▶ [TASK INSTRUCTIONS]:
Format the records as a Markdown table with the columns Entry and Line, one row per line, blank lines omitted. Begin with the line containing "Viewport: 919px width, 585px height." and continue through the line containing "will pyautogui.click(x=600, y=430).", including both.
--- Begin EXERCISE INPUTS ---
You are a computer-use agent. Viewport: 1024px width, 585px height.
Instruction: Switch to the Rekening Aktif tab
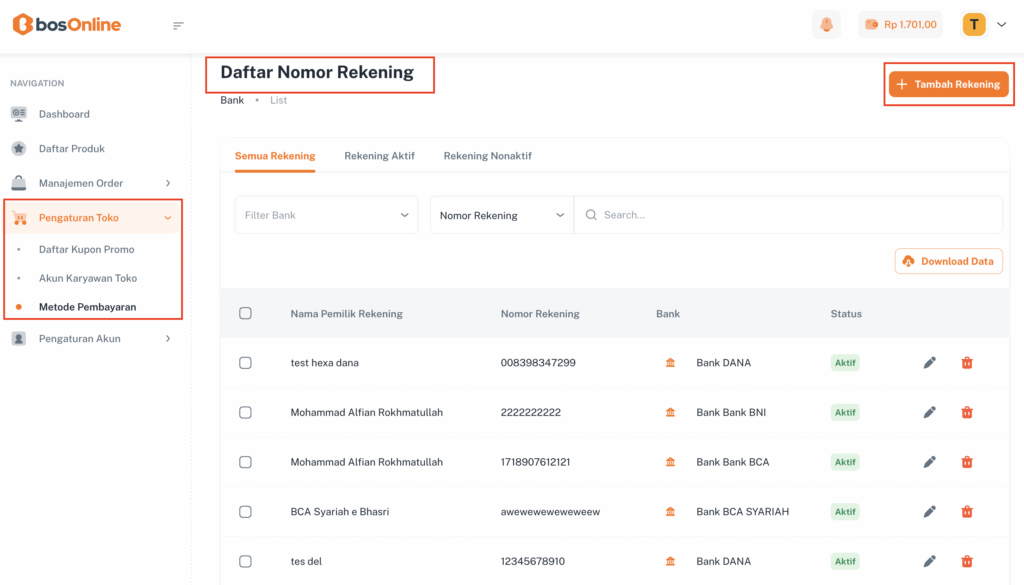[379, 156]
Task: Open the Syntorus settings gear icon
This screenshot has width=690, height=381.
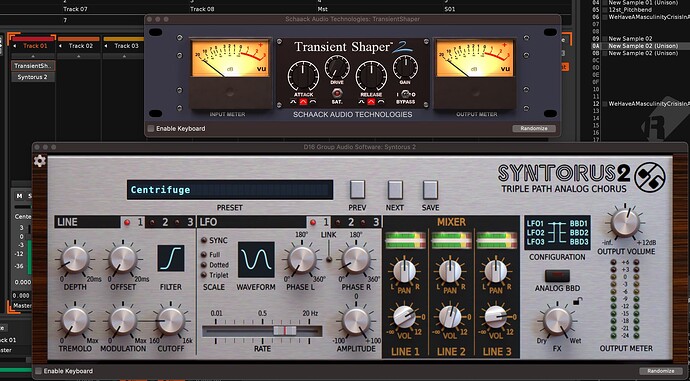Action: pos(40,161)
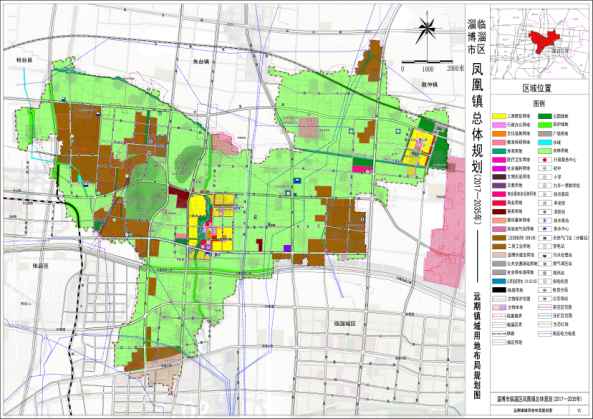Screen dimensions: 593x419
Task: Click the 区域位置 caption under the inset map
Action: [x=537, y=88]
--- End EXERCISE INPUTS ---
--- Begin EXERCISE INPUTS ---
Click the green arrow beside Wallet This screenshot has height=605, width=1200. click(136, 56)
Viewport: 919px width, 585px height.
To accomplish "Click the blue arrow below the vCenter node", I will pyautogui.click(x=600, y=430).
--- End EXERCISE INPUTS ---
▶ [THE COMPLETED TASK]:
| Entry | Line |
|---|---|
| 1 | Viewport: 919px width, 585px height. |
| 2 | To accomplish "Click the blue arrow below the vCenter node", I will pyautogui.click(x=600, y=430). |